VITAC’s John Capobianco Discusses Caption Quality, Industry on National Podcast

by: David Titmus

VITAC Chief Marketing Officer John Capobianco recently was featured on a national podcast regarding captions and accessibility.

The “Bars and Tone” podcast, a production through the Association for Higher Education Communications Technology Advancement (AHECTA), devoted its July podcast to the captioning sector, including discussion on live, pre-recorded, municipal, and web captioning services. The podcast makes the point that captions benefit everyone, with host BJ Attarian saying that captions shouldn’t be thought of as a burdensome mandate but, rather, “something that we want to do.”

VITAC Chief Marketing Officer John CapobiancoCapobianco discussed among other things, VITAC’s capabilities and offerings, the scope of our work, how captions are created, the growth of captions and the expanding captioning industry, and how automated speech recognition systems routinely fail to compete with real, live human captioners.

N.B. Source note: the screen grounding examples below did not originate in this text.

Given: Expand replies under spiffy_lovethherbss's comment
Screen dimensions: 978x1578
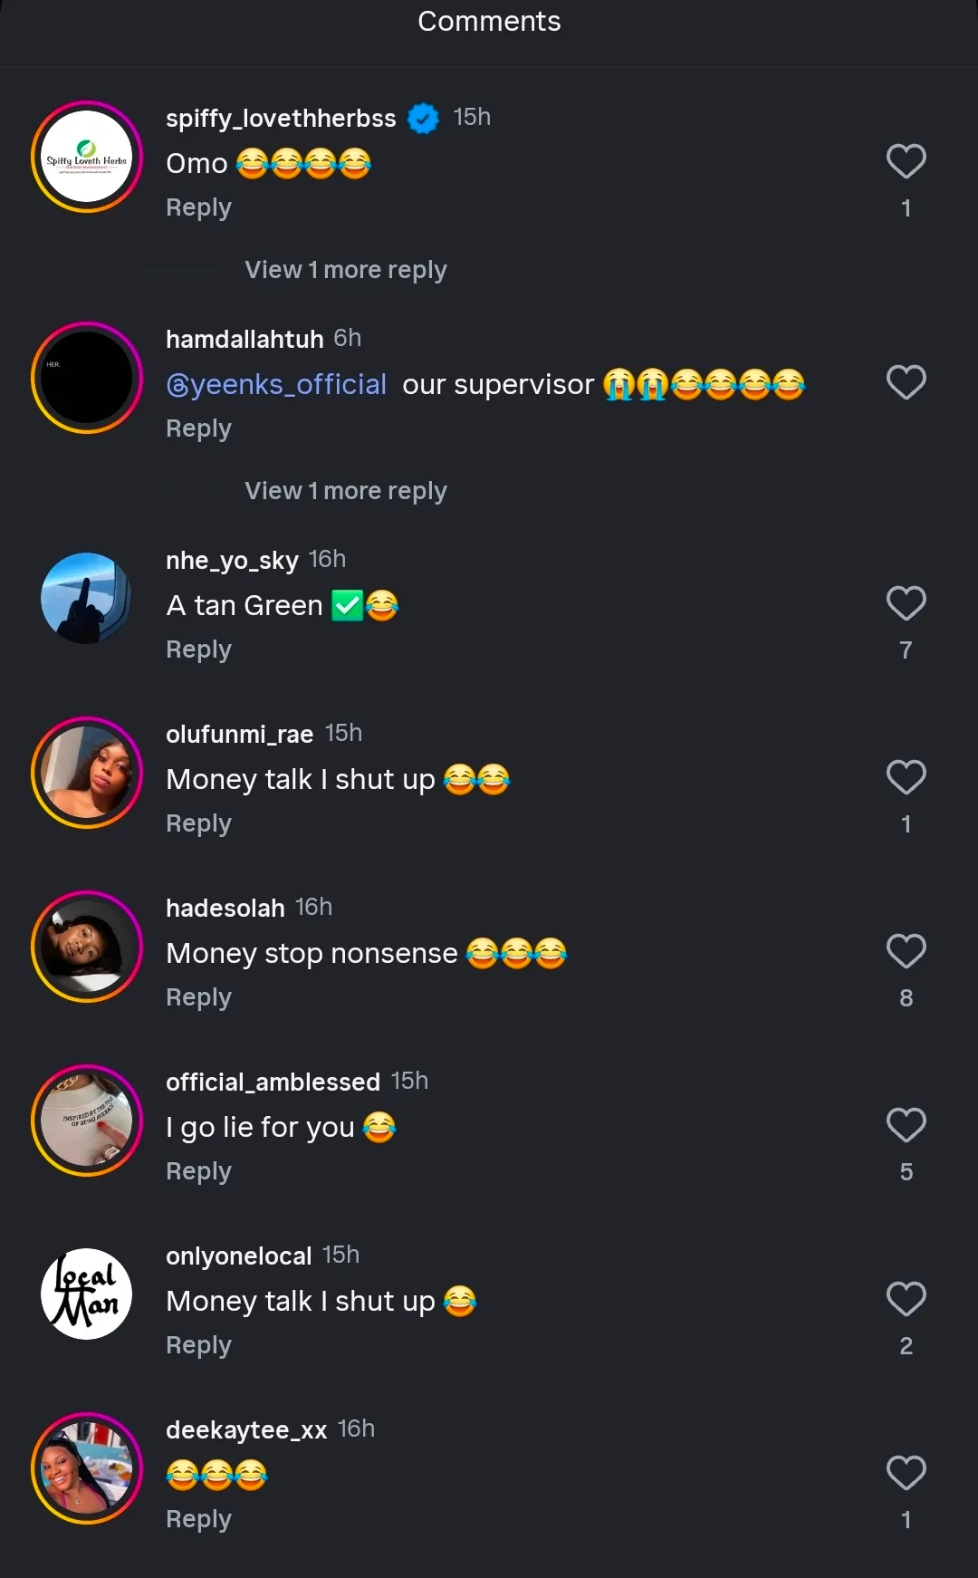Looking at the screenshot, I should click(345, 270).
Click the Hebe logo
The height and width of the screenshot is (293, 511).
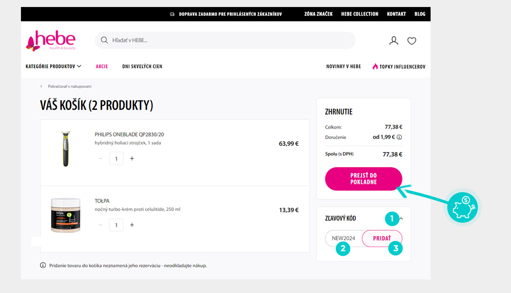coord(51,40)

Click here to listen to the podcast. Capobianco’s interview begins around the 33:15 mark. You can also read the transcript of the interview here below:

>> … Today, we are talking about captioning, and I’m joined by a very special guest, the chief marketing officer of VITAC, John Capobianco. He is joining us today over the phone. It’s a big company, the biggest captioning company, accessibility company in the country. You’ll see some of their captions if you’re watching the recent Stanley Cup finals, “America’s Got Talent,” “Tonight Show with Jimmy Fallon,” all the things that they caption. They also do conferences, graduations, events, and sports, which will be a little bit more relevant to our listeners here in the education field. John, what else can you tell us about VITAC and what a kind of average day is like? How much stuff are you captioning every single day?

>> [ Chuckles ] Well, sometimes it kind of amazes people, just the volume of captioning we do on a daily basis. We do about 550,000 hours of captioning a year. That’s a little bit more than a minute’s worth of captioning for every second of every day, 24/7/365.

>> Wow.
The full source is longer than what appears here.